IN THE UNITED STATES COURT OF APPEALS
FOR THE FIFTH CIRCUIT
__________________
No. 00-20684
Summary Calendar
__________________
ALVIN CHARLES DUNCAN,
Petitioner-Appellant,
versus
GARY L. JOHNSON, DIRECTOR,
TEXAS DEPARTMENT OF CRIMINAL JUSTICE,
INSTITUTIONAL DIVISION,
Respondent-
Appellee.
------------------------------------------------------
Appeal from the United States District Court
for the Southern District of Texas
USDC No. H-99-CV-4511
-------------------------------------------------------
January 10, 2001
Before EMILIO M. GARZA, STEWART and PARKER, Circuit Judges:
PER CURIAM:*
Alvin Charles Duncan, Texas prisoner # 402303, seeks a certificate of appealability (COA)
to appeal the district court’s dismissal of his 28 U.S.C. § 2254 petition as time-barred.
"This court must examine the basis of its jurisdiction, on its own motion, if necessary."
Mosley v. Cozby, 813 F.2d 659, 660 (5th Cir. 1987). Duncan filed “objections” to the district
court’s order and judgment, challenging that correctness of court’s dismissal his § 2254 petition.
If this document was filed within 10 days of the entry of judgment, then it must be construed as a
*
Pursuant to 5th Cir. Rule 47.5, the court has determined that this opinion should not be
published and is not precedent except under the limited circumstances set forth in 5th Cir. Rule
47.5.4.
Rule 59(e) motion. See Mangieri v. Clifton, 29 F.3d 1012, 1015 n.5 (5th Cir. 1994); Harcon Barge
Co. v. D & G Boat Rentals, Inc., 784 F.2d 665, 668-69 (5th Cir. 1986)(en banc).
The district court’s judgment was entered on Tuesday, July 18, 2000, and thus the last day
for filing a timely motion pursuant to Federal Rule of Civil Procedure 59(e) was Fri day, July 28,
2000. See FED. R. CIV. P. 6(a). Duncan’s objections were stamped as filed in the district court on
Monday, July 31, 2000. Because Duncan’s objections were filed in the district court only one
business day late, the document is presumed to have been delivered to prison officials within the ten
days for filing a Rule 59(e) motion. See United States v. Young, 966 F.2d 164, 165 (5th Cir. 1992).
The record does not reflect that the district court has ruled on Duncan’s Rule 59(e) motion.
As the Rule 59(e) motion has not yet been disposed of, notice of appeal is ineffective. See Burt v.

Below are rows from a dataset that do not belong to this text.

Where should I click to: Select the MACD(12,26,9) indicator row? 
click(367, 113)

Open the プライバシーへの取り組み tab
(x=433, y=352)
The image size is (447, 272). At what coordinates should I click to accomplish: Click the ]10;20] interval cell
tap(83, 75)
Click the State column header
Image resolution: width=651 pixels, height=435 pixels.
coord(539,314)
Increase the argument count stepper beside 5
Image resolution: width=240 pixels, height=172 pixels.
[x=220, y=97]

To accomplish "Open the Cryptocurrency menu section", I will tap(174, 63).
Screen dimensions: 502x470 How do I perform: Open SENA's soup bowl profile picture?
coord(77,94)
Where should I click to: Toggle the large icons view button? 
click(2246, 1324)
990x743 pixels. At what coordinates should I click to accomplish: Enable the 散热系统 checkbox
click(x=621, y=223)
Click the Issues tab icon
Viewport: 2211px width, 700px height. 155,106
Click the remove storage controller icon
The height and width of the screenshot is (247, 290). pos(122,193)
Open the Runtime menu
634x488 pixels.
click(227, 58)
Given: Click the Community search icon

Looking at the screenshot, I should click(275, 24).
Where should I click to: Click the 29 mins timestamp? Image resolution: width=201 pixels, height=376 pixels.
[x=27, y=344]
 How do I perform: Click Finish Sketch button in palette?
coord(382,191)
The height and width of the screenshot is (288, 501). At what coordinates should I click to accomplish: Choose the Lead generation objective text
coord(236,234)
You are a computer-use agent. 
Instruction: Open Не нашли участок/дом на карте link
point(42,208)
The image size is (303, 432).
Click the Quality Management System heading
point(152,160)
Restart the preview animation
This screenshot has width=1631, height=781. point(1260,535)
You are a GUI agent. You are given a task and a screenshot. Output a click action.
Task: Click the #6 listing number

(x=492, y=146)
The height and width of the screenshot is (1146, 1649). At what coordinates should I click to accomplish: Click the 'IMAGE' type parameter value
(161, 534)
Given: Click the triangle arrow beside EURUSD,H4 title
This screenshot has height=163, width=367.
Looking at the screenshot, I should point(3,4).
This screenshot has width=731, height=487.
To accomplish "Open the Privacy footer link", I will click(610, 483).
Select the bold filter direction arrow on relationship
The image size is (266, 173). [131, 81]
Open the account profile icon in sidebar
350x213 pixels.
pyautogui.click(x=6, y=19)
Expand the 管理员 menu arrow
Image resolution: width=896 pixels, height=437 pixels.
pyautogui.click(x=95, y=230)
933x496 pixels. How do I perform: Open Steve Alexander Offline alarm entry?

Ware, 14 F.3d 256, 260-61 (5th Cir. 1994). Accordingly, the case must be remanded, and the record
returned to the district court, for consideration of the outstanding motion as expeditiously as possible,
consistent with a just and fair disposition thereof. See id. at 261. Duncan’s COA motion and motion
to expedite the COA proceedings shall be held in abeyance until his notice of appeal is effective. We
instruct the clerk of this court to process the pending motions immediately upon the return of this
case from the district court.
LIMITED REMAND; HOLD MOTION FOR COA IN ABEYANCE.